Palabras de espiritualidad

La Resurrección de Cristo, manantial de regocijo, oración y agradecimiento (Carta Pastoral, 2021)

  • Foto: Stefan Cojocariu

    Foto: Stefan Cojocariu

La alegría, la oración y la gratitud constituyen el triple medicamento que contribuye verdaderamente a nuestra sanación y la del mundo. Esos son los frutos del Espíritu Santo, que tanto necesita el mundo para permanecer en equilibrio y encontrar su sentido de ser. ¡Le pido a Dios, junto con todos ustedes, que nos conceda la fuerza de la alegría en la Resurrección, la profundidad de la oración llena de humildad y la gratitud del corazón!

† TEÓFANO

Por la Gracia de Dios, Arzobispo de Iaşi y Metropolitano de Moldova y Bucovina.
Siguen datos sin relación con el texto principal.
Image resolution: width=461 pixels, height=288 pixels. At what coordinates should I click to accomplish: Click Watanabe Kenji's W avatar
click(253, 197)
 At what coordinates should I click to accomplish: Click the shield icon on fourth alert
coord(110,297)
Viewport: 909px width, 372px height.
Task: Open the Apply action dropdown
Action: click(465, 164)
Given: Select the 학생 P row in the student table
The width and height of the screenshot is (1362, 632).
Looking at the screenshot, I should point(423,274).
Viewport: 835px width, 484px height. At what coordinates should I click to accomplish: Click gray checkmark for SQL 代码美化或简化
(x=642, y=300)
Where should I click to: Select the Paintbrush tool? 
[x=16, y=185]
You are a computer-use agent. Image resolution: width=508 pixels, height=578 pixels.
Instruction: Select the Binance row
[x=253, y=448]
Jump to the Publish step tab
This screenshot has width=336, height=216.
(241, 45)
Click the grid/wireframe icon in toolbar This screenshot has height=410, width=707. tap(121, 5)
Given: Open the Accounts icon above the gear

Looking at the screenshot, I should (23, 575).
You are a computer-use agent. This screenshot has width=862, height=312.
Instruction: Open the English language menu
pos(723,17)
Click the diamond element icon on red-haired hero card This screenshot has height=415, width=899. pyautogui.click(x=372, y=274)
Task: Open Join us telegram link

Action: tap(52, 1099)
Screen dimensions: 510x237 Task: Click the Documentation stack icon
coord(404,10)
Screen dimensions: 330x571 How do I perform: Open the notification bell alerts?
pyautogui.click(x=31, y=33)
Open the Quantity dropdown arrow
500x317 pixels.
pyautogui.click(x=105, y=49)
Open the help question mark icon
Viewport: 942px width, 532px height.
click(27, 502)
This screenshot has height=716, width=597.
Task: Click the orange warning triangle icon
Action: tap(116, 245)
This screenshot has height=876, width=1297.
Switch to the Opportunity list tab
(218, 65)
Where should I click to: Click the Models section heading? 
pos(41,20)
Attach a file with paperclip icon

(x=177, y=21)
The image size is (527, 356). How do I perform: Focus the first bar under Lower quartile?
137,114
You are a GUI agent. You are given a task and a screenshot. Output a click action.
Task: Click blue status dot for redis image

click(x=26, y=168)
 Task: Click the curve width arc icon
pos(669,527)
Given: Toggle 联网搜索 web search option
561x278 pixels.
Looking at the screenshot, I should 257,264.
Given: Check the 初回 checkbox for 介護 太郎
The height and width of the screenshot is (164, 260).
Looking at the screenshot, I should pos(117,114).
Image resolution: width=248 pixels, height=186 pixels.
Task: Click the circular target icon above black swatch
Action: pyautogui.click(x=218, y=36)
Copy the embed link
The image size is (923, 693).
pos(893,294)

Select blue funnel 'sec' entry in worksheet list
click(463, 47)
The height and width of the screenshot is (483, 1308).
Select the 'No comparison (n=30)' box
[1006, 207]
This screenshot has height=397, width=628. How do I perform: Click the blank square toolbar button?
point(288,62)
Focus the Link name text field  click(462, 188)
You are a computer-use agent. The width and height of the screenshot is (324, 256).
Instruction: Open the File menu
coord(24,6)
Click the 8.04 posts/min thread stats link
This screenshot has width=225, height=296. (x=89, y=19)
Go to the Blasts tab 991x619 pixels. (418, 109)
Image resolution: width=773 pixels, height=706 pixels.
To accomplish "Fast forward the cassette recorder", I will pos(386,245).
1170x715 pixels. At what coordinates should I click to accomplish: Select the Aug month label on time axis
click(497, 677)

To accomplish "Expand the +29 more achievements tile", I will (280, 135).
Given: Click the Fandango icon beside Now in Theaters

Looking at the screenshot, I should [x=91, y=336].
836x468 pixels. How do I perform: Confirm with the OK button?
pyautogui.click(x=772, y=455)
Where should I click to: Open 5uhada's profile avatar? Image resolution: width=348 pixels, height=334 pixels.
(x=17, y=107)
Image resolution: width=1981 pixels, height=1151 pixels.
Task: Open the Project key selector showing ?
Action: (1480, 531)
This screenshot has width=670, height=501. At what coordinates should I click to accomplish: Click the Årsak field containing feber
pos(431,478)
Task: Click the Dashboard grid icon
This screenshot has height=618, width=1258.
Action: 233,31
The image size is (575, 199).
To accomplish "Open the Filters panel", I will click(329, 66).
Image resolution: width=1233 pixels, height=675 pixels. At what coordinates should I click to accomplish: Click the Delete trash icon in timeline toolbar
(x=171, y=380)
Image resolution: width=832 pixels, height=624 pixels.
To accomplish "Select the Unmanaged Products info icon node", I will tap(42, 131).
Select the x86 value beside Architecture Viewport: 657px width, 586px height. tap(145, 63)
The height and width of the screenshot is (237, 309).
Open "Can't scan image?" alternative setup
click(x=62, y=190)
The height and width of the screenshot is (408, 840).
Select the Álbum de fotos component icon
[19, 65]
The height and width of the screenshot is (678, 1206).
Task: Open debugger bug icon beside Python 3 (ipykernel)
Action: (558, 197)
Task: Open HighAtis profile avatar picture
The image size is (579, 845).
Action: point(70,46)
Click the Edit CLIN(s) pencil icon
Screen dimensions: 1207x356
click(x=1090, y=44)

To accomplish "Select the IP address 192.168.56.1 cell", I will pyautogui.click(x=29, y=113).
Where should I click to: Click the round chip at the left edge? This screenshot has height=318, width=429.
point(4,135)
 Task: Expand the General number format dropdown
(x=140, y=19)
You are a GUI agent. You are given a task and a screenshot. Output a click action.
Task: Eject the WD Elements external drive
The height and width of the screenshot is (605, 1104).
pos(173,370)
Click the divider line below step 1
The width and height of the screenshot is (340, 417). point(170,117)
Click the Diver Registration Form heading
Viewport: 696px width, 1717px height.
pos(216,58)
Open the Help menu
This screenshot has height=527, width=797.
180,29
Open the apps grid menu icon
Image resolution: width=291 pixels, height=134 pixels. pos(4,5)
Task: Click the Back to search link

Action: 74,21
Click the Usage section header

Amados párrocos, piadosos moradores de los santos monasterios y pueblo ortodoxo de Dios, del Arzobispado de Iaşi:

Gracia, alegría, perdón y auxilio del Dios glorificado en Trinidad, Padre, Hijo y Espíritu Santo.

 

Estad siempre alegres.

Orad constantemente.

Dad gracias por todo”

(1 Tesalonicenses 5, 16‑18)

 

Amados hermanos sacerdotes,

Venerables Padres y Piadosas Madres,

Cristianos ortodoxos,

¡CRISTO HA RESUCITADO!  

Con gran anhelo hemos esperado esta noche tan llena de luz. ¡Cuánto hemos deseado no volver a vivir la experiencia del año pasado, sino estar todos juntos, en nuestras parroquias, en este “banquete de banquetes y fiesta de las fiestas”! ¡Qué dolorosa es la separación! ¡Qué duro es el distanciamiento! ¡Cuánto regocijo encontramos estando juntos, especialmente en la noche de la Resurrección del Señor!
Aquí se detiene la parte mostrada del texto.